# Growing berries in Texas



## emilnon (May 8, 2012)

I couldn't find this in another thread, sorry if y'all have answered this already. I am wondering which are the best berries to grow here in Texas? (we live in the humid southeastern part) 
I'm an amateur gardener so the harder it is to kill the better  I'll also take any other advice on growing any food here- my thumb is not green- yet! But I am determined and y'all's help is appreciated


----------



## kejmack (May 17, 2011)

What kind of berries? Brazos are great blackberries for the Gulf Coast area. Comanche seem to do well. If you want to grow blueberries, look for a southern type sold at nurseries or garden centers. I can't help you with raspberries. I have never grown them here. For strawberries, Chandlers grow great!

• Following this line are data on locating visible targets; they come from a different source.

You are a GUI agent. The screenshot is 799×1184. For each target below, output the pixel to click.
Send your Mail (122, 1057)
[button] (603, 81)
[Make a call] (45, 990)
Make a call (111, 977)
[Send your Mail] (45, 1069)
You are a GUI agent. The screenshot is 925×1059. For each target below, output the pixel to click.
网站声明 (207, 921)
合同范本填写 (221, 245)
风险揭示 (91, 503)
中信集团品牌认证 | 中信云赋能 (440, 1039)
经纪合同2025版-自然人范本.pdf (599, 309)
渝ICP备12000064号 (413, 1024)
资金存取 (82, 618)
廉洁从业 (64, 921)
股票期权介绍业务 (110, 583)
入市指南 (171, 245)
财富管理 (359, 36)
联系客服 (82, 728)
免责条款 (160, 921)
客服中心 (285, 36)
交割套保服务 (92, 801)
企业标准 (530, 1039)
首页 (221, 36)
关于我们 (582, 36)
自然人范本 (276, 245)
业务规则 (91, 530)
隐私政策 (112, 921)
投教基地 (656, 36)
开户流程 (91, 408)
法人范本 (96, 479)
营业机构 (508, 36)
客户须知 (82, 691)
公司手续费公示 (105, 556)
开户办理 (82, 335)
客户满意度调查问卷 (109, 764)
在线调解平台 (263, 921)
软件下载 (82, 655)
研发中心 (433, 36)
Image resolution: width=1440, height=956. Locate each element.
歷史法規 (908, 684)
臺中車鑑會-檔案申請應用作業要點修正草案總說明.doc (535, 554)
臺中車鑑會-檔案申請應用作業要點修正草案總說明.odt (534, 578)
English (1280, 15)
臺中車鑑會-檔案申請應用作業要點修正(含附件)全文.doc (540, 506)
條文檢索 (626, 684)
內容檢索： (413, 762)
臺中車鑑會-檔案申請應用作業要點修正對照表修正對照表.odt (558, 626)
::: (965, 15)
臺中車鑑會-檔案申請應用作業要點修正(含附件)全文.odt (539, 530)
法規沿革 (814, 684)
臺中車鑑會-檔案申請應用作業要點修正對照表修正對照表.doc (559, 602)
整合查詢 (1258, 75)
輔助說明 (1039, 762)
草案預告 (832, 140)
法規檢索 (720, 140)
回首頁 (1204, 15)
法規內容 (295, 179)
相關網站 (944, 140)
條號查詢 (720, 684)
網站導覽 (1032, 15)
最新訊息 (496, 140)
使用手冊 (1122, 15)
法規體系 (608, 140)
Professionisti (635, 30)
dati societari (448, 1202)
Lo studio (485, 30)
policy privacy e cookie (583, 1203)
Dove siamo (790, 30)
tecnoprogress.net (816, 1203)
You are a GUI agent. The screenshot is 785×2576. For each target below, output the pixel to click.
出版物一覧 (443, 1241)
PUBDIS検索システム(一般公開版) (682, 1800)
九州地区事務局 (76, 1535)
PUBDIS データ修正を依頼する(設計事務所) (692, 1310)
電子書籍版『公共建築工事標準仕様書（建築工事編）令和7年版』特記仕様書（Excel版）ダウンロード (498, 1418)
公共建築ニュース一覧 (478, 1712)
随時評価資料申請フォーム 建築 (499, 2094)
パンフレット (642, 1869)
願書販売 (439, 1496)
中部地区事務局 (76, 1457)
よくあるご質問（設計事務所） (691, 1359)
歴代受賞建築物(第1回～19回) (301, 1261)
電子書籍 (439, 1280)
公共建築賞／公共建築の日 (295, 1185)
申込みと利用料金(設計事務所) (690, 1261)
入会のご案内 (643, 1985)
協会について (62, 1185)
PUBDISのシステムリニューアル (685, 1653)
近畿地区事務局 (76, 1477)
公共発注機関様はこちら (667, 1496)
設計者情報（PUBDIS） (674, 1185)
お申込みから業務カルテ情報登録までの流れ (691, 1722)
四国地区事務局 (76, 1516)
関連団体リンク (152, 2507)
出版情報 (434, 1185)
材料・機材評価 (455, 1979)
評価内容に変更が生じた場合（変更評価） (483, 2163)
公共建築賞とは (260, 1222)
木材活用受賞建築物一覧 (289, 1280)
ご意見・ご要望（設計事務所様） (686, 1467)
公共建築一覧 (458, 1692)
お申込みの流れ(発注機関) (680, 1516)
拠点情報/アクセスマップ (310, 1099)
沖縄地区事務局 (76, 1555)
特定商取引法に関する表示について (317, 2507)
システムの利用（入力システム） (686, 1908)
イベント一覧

Gardening in Texas is a challenge for sure! If you PM me, I can give you other veggies that grow well for me here. It was a huge learning curve after living in Virginia my whole life where you basically throw seeds on the ground and they grow.


----------



## zombieresponder (Aug 20, 2012)

Dewberries and blackberries grow wild all over the place in my area of north TX.


----------



## tsrwivey (Dec 31, 2010)

Goggle your county extension agent, you should find a list of specific varieties of each berry that does well in your county. You can also find info on planting dates, etc.


----------



## Davarm (Oct 22, 2011)

I'm going to find out pretty quick if Red Raspberries will grow in North Texas, Gypsysue brought me a start of them this weekend.

I have high hopes for them and if they will grow and produce, I will post the progress. In this area just about the only berries that will grow and produce well are Blackberries and Brazos Berries.


----------